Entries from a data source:

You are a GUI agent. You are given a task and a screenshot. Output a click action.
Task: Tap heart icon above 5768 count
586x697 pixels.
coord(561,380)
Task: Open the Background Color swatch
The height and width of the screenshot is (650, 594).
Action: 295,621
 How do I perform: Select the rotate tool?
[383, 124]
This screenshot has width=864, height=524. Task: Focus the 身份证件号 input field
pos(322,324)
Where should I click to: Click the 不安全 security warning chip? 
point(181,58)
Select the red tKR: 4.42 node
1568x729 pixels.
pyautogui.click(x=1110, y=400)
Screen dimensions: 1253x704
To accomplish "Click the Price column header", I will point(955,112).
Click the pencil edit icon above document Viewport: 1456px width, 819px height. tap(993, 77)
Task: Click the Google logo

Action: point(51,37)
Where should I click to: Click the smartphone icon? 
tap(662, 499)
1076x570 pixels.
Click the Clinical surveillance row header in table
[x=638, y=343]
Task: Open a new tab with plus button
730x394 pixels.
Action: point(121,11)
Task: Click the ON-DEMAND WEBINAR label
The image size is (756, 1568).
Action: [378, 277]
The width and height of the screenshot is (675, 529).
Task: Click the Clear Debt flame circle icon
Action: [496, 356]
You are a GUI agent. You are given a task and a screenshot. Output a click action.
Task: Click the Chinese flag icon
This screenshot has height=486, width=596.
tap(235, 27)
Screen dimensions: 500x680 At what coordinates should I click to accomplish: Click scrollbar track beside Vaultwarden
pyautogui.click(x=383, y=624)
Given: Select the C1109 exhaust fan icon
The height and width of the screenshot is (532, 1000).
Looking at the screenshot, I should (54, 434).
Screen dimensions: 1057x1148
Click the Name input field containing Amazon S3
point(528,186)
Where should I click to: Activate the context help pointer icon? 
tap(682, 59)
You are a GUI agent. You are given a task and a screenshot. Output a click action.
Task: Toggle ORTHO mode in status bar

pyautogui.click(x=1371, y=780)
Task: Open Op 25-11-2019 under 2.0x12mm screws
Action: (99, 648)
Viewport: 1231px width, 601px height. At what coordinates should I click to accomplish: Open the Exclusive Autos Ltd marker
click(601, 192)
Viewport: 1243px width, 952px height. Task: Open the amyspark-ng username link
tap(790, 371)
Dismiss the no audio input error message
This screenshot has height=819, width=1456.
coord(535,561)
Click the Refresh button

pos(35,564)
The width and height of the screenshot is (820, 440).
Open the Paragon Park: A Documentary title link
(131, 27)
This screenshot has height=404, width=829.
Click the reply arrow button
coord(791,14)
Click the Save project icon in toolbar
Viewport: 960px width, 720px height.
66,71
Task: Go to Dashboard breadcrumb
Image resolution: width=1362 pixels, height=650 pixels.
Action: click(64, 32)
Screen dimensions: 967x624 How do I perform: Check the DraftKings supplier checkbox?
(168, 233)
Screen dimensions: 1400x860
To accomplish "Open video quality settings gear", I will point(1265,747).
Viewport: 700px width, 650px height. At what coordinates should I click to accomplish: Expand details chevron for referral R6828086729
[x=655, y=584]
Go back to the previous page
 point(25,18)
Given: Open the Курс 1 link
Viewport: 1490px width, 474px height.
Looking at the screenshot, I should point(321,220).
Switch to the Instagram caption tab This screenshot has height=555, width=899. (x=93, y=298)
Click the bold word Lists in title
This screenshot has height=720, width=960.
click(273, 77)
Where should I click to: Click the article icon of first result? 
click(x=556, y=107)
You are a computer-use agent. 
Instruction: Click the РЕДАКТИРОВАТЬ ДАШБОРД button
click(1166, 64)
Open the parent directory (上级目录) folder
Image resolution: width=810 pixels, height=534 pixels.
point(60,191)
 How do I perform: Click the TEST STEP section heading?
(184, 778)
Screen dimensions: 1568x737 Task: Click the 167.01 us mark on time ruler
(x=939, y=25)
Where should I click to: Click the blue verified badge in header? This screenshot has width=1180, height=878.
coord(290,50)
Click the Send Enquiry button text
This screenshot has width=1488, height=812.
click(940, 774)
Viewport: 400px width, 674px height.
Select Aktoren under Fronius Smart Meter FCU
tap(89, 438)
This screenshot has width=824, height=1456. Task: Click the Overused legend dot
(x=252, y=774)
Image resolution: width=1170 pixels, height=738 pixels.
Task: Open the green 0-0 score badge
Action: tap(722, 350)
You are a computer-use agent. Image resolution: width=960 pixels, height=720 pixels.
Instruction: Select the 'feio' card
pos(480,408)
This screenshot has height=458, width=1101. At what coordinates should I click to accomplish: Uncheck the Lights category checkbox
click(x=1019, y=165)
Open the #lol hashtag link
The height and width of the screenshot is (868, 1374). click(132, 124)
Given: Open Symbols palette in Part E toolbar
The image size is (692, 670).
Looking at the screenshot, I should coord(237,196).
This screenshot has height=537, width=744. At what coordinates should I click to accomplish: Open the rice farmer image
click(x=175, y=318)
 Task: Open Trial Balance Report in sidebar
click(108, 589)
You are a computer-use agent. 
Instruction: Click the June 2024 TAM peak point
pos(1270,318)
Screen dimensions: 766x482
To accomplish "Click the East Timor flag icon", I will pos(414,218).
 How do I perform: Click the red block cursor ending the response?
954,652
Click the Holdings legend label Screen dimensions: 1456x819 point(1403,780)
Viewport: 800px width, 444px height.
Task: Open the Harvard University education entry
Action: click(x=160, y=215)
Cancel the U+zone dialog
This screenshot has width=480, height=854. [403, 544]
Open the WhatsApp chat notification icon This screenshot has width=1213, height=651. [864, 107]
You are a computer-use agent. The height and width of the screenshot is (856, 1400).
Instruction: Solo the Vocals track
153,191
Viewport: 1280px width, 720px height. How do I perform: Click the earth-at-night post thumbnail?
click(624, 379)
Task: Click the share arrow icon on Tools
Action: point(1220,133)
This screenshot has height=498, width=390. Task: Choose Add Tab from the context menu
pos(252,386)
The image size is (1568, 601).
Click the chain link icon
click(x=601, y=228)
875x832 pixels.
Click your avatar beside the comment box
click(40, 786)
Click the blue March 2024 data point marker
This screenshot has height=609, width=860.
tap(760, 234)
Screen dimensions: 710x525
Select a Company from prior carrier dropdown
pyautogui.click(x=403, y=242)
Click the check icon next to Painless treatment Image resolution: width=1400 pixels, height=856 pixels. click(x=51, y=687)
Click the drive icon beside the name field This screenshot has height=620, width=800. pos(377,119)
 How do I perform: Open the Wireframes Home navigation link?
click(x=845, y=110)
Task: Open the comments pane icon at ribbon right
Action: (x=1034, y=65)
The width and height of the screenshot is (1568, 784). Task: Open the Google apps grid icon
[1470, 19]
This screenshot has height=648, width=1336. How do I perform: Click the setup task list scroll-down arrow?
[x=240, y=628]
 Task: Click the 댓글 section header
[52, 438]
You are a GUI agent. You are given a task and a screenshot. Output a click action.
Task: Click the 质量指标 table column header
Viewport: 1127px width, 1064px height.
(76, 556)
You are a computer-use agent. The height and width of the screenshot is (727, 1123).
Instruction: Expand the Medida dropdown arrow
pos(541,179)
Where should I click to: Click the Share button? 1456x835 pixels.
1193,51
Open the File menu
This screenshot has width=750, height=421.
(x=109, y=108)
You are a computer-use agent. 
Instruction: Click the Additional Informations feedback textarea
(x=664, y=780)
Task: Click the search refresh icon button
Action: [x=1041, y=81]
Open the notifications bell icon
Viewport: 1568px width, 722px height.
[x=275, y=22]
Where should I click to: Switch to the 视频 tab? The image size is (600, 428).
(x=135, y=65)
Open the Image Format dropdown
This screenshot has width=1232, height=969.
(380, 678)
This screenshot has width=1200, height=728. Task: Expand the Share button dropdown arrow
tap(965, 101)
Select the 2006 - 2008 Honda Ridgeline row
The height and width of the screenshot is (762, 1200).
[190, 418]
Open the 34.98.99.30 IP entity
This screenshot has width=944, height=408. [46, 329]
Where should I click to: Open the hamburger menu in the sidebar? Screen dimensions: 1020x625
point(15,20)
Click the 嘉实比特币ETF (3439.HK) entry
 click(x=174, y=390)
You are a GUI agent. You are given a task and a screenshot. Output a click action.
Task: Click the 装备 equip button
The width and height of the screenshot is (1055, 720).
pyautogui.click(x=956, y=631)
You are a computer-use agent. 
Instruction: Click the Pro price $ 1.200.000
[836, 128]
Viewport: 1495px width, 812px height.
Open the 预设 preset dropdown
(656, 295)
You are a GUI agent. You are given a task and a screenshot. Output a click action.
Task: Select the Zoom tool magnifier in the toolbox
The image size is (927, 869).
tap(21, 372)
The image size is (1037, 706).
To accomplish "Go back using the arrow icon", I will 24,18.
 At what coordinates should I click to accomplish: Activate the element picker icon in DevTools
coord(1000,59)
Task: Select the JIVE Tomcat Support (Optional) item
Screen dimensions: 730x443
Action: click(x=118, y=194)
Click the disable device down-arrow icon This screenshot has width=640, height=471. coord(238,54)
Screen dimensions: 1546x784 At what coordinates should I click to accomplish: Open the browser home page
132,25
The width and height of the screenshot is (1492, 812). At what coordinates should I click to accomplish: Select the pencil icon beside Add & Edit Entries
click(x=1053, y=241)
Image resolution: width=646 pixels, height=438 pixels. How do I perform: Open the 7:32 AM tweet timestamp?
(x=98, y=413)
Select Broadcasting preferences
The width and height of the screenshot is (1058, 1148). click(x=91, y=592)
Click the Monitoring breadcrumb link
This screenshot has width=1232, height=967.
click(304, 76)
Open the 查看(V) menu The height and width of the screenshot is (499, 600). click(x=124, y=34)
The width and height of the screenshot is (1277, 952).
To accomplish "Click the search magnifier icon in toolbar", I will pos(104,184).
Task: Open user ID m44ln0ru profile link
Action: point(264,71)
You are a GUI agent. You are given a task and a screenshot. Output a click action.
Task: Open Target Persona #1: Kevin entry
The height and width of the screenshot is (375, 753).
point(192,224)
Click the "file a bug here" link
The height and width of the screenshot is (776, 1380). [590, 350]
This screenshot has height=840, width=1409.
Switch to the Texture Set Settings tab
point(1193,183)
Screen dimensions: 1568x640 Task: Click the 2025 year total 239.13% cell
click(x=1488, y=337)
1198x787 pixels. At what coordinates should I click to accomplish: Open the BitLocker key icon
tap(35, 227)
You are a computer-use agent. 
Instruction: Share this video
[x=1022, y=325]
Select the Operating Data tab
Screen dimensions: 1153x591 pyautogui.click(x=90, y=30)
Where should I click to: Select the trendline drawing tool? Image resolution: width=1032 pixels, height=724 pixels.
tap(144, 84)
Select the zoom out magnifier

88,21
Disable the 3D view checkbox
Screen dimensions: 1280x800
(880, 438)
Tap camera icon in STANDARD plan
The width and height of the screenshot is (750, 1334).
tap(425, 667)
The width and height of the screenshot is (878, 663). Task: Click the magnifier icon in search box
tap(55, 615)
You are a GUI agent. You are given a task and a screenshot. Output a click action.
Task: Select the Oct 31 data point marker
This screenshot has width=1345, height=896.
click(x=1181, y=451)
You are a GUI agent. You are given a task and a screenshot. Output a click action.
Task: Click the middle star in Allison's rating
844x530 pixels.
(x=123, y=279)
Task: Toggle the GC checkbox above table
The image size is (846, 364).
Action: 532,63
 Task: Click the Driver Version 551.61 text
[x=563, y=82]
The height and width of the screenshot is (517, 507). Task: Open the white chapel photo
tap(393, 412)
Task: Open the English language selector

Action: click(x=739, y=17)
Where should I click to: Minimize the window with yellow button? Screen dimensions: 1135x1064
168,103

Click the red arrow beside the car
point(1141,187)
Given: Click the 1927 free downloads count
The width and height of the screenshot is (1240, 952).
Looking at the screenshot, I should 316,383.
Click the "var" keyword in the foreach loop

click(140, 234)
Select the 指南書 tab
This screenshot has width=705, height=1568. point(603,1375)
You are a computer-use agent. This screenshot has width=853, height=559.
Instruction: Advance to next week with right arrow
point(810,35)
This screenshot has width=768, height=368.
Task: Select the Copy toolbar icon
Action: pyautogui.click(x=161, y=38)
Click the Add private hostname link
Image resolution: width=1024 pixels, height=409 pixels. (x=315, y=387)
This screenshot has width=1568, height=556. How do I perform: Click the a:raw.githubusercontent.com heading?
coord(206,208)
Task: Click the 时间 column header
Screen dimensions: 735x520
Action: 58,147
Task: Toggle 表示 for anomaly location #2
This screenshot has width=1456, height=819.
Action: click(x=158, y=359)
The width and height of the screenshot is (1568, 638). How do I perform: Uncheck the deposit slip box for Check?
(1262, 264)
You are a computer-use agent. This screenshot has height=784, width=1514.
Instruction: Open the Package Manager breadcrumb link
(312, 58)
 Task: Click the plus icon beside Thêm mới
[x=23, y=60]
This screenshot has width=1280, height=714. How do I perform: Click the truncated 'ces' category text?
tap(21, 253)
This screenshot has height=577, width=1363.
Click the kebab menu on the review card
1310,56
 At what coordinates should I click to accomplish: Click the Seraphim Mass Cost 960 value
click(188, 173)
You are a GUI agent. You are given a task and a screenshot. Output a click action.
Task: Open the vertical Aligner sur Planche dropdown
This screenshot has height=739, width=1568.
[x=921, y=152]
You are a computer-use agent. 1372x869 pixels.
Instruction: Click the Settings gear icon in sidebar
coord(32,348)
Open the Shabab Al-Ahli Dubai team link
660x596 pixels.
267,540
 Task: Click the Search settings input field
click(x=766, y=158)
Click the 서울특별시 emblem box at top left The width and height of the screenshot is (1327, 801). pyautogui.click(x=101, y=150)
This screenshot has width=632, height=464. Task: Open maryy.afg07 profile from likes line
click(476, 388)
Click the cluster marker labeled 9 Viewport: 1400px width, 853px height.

### [TASK]
Can you rewrite the part of the entries that opens with the line containing "Open the 查看(V)" and closes with the line containing "The height and width of the screenshot is (776, 1380).", swapping "magnifier" for "magnifying glass" and keeping everything else the same?

### [OUTPUT FOR THIS EXERCISE]
Open the 查看(V) menu The height and width of the screenshot is (499, 600). click(x=124, y=34)
The width and height of the screenshot is (1277, 952).
To accomplish "Click the search magnifying glass icon in toolbar", I will pos(104,184).
Task: Open user ID m44ln0ru profile link
Action: point(264,71)
You are a GUI agent. You are given a task and a screenshot. Output a click action.
Task: Open Target Persona #1: Kevin entry
The height and width of the screenshot is (375, 753).
point(192,224)
Click the "file a bug here" link
The height and width of the screenshot is (776, 1380). [590, 350]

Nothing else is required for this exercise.